What you will do —
A – In the passage headed "Discount to be forfeited," what overall discount did the Crown submit the Respondent should be assumed to have received for his plea and undertaking?
B – Decide whether each statement agrees with the passage headed "Discount to be forfeited." Answer yes or no for each and quote the words that decide it. (i) The Respondent accepted the Crown's approach to the discount. (ii) In R v El-Sayed, the co-offender had been tried and convicted before the s 5DA appeal could be heard. (iii) Simpson J considered that the credit for the respondent's prior willingness to assist should be substantial.
C – Continue the passage headed "Discount to be forfeited" from the point where it stops.

##### Text block

Discount to be forfeited
30 The Crown submitted that it should be assumed that the Respondent was given a discount for his plea and undertaking of 37.5%, that is, eight years reduced to 5 years. The discount for the plea on that basis have fallen within a range of between 15 and 25%, leaving a discount for assistance of between 12.5% and 22.5%, resulting in the head sentence being reduced, for that factor, by a period of between 12 months and 21.5 months, in round terms.
31 The Respondent did not accept this approach, contending that the notional starting point of 8 years would have been discounted by factors additional to that of assistance, including allowances for double jeopardy, for the plea, and for remorse and contrition, which in accordance with the observations of Spigelman CJ in R v Thompson and Houlton (2000) 49 NSWLR 388 at [62] may have resulted in a discount in excess of 25%.
32 Further, it was submitted that the allowance for assistance needed to be subdivided into past and future assistance, it only being the allowance for the last of these factors that should be lost on a s 5DA appeal.
33 While it was accepted that the value of the past assistance may not have been great, since the police already had information from others as to the identity of the offenders, nevertheless, it was argued, the contents of his ERISP were placed before the jury in so far as the terms of it were used as a basis for his cross-examination.
34 In that regard reference was made to R v El-Sayed (2003) 57 NSWLR 659, a case where the co-offender had been tried and convicted before the s 5DA appeal could be heard, in which Simpson J said:
"47. In considering what sentence should be imposed, however, I am of the view that some credit should be allowed to the respondent for his prior willingness to assist, but this is very limited indeed. Of more significance is the result of that willingness. Although the respondent did not honour his undertaking, and undoubtedly made a very poor witness, the fact that he had given information meant that, pursuant to s38 of the Evidence Act , his information was put before the jury. Whether it had any effect on the result is a matter on which this court should not speculate. Nevertheless, Krishna was convicted of three of the four charges on which he was indicted."

##########
##### Information provided

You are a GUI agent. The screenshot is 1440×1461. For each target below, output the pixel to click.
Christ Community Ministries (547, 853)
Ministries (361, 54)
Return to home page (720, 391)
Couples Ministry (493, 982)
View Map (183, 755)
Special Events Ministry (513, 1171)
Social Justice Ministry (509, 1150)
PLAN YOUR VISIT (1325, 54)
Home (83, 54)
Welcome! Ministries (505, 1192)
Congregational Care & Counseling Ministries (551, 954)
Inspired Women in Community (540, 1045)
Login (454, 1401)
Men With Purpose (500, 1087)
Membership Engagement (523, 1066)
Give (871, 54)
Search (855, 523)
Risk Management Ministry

##########

Outputs for the tasks —
A – A discount of 37.5%, that is, eight years reduced to 5 years.

B –
(i) No: "The Respondent did not accept this approach"
(ii) Yes: "a case where the co-offender had been tried and convicted before the s 5DA appeal could be heard"
(iii) No: "some credit should be allowed to the respondent for his prior willingness to assist, but this is very limited indeed"

C –
35 However in R v Waqa [2004] NSWCCA 405, Dunford J (with whom Simpson and Hidden JJ agreed) said that El-Sayed was not authority for a proposition that an allowance should always be made where an offender had failed to honour his undertaking, yet his statement had become admissible as evidence in the trial of another offender. As his Honour appropriately noted, each case must be determined "on its own facts".
36 Finally, in support of the proposition that the discount for future assistance which had been given was likely to have been relatively small, attention was drawn to the conclusion of the sentencing judge that the Respondent's evidence before him had not been credible in a number of respects, and that any assistance which he might give in the forthcoming trial was likely to be quite limited, and to the acceptance of that assessment by this Court in the earlier appeal.
37 There is a good deal of merit in these submissions, particularly in so far as the purpose of a s 5DA appeal is not to punish a non-co operating offender, but to redress the situation where he or she has received a discount for future assistance which was not then delivered.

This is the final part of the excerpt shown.